Occasional police abuse to obtain evidence or confessions has been reported, and Botswana has been criticized by rights groups for continuing to use corporal and capital punishment. Prisons are overcrowded and suffer from poor health conditions, though the government has responded by building new facilities and providing HIV testing to inmates.
Since 1985, authorities have relocated about 5,000 San, who tend to be marginalized in education and employment opportunities, to settlements outside the CKGR. Almost all of the remaining San fled in 2002 when the government cut off water, food, health, and social services in the area. In 2006, a three-judge panel of the Lobatse High Court ordered the government to allow the San to return to the CKGR. Several hundred San have since gone back, though disagreement remains as to how many will be allowed to live in the reserve. By court order, the issue is being mediated by the Botswana Centre for Human Rights. In July 2010, those San who had returned to CKGR lost a court battle with the government to reopen a water hole on the reserve. In April 2011, an appeals court overturned the decision, ruling that the San have rights to subsurface water, which led to the reopening of the Mothomelo borehole in September and the return of many San to the area. The government insists that the San have been relocated to give them access to modern education and health facilities and have been adequately compensated, and it rejects claims that it simply wanted unrestricted access to diamond reserves in the region.

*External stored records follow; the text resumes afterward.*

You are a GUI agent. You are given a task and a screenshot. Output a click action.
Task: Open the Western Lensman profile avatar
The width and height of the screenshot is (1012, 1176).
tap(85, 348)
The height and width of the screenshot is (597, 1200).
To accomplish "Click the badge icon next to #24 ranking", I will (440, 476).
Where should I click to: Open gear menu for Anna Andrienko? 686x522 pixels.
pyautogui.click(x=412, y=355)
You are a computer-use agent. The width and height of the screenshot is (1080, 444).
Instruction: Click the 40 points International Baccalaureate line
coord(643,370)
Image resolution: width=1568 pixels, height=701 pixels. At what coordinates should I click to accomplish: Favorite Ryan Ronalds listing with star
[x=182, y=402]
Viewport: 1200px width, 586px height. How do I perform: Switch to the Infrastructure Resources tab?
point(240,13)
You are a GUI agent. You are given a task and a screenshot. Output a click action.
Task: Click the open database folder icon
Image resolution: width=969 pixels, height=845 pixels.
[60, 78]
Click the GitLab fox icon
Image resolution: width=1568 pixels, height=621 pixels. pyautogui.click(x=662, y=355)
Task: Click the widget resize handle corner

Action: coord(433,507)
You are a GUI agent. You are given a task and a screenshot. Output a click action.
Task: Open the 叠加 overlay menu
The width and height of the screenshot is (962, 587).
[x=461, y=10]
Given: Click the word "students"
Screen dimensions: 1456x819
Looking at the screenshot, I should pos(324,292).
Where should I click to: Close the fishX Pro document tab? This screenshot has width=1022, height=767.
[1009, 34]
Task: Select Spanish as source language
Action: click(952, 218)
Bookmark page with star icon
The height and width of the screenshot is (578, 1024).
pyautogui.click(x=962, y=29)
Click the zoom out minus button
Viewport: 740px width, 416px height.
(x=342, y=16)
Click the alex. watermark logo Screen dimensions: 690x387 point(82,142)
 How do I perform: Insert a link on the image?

Undocumented immigrants from Zimbabwe face increasing xenophobia and are subject to exploitation in the labor market. Botswana has built a fence along its border with Zimbabwe, ostensibly to control foot-and-mouth disease among livestock, but the barrier is popularly supported as a means of halting illegal immigration; thousands of Zimbabweans have are deported from Botswana every month. In 2010, the government announced a set of new immigration policies to halt the flow of undocumented immigrants into the country, mostly from Zimbabwe. The new policies introduced an online passport system, mandated electronic permits for visitors and immigrants, and increased the number of official workplace inspections.
Women enjoy the same rights as men under the constitution, though customary laws limit their property rights, and women married under traditional laws have the same legal status as minors. The 2004 Abolition of Marital Powers Act established equal control of marriage estates and equal custody of children, removed restrictive domicile rules, and set the minimum marriage age at 18. However, enforcement of the Act is not uniform and generally requires the cooperation of traditional authorities, which is not always forthcoming. Women are underrepresented in the government, comprising less than 8 percent of the National Assembly seats following the 2009 elections. Domestic violence and trafficking for the purposes of prostitution and labor remain significant problems. Same-sex sexual relations are illegal and can carry a prison sentence of up to seven years. A 2010 amendment to the Employment Act outlaws workplace dismissal based on an individual’s sexual orientation or HIV status, and in October 2011, former president Festus Mogae called for Botswana to legalize homosexuality and prostitution in order to better combat HIV/AIDS.